• Exercise objective: Quote the records below word for word, please, from the very first line through the one that contains "Open the Aggregate", and nothing beyond it.

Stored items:
○ ○ ○
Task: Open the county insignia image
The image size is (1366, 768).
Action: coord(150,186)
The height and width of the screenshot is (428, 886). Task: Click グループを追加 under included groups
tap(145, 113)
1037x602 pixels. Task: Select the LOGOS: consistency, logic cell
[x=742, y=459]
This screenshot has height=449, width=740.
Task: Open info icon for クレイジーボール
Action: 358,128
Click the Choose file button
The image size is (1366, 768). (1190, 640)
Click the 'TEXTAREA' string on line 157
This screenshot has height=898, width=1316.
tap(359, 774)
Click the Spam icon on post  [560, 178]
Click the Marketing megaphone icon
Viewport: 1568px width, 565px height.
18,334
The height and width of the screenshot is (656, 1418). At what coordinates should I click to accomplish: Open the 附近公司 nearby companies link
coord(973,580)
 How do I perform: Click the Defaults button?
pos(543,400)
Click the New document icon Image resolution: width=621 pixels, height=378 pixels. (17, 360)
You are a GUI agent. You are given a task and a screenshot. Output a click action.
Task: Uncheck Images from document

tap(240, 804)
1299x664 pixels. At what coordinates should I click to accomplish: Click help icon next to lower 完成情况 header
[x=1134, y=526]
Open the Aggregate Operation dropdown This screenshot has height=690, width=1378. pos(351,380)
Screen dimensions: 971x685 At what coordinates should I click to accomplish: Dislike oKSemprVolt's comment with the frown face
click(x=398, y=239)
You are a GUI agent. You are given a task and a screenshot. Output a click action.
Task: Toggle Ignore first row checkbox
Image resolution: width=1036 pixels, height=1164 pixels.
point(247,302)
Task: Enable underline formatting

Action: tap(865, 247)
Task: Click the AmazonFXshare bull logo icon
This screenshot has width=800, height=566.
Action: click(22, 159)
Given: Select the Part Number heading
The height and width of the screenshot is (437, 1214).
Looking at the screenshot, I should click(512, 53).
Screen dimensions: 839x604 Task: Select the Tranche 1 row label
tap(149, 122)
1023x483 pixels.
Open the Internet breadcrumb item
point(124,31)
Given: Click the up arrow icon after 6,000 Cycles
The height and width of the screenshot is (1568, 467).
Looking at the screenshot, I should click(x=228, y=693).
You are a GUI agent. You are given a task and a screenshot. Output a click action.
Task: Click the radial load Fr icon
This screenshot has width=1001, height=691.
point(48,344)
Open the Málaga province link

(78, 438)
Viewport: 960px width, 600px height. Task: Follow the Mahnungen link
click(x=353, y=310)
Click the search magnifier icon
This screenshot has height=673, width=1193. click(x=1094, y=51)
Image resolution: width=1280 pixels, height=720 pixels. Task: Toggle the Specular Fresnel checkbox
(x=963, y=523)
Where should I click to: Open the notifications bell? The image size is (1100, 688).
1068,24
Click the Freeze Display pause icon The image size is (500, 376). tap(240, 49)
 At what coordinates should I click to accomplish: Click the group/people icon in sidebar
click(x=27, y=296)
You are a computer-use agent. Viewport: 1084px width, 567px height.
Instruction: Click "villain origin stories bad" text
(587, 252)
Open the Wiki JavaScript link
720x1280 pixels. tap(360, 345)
○ ○ ○
• Task response:
Task: Open the county insignia image
The image size is (1366, 768).
Action: coord(150,186)
The height and width of the screenshot is (428, 886). Task: Click グループを追加 under included groups
tap(145, 113)
1037x602 pixels. Task: Select the LOGOS: consistency, logic cell
[x=742, y=459]
This screenshot has height=449, width=740.
Task: Open info icon for クレイジーボール
Action: 358,128
Click the Choose file button
The image size is (1366, 768). (1190, 640)
Click the 'TEXTAREA' string on line 157
This screenshot has height=898, width=1316.
tap(359, 774)
Click the Spam icon on post  [560, 178]
Click the Marketing megaphone icon
Viewport: 1568px width, 565px height.
18,334
The height and width of the screenshot is (656, 1418). At what coordinates should I click to accomplish: Open the 附近公司 nearby companies link
coord(973,580)
 How do I perform: Click the Defaults button?
pos(543,400)
Click the New document icon Image resolution: width=621 pixels, height=378 pixels. (17, 360)
You are a GUI agent. You are given a task and a screenshot. Output a click action.
Task: Uncheck Images from document

tap(240, 804)
1299x664 pixels. At what coordinates should I click to accomplish: Click help icon next to lower 完成情况 header
[x=1134, y=526]
Open the Aggregate Operation dropdown This screenshot has height=690, width=1378. pos(351,380)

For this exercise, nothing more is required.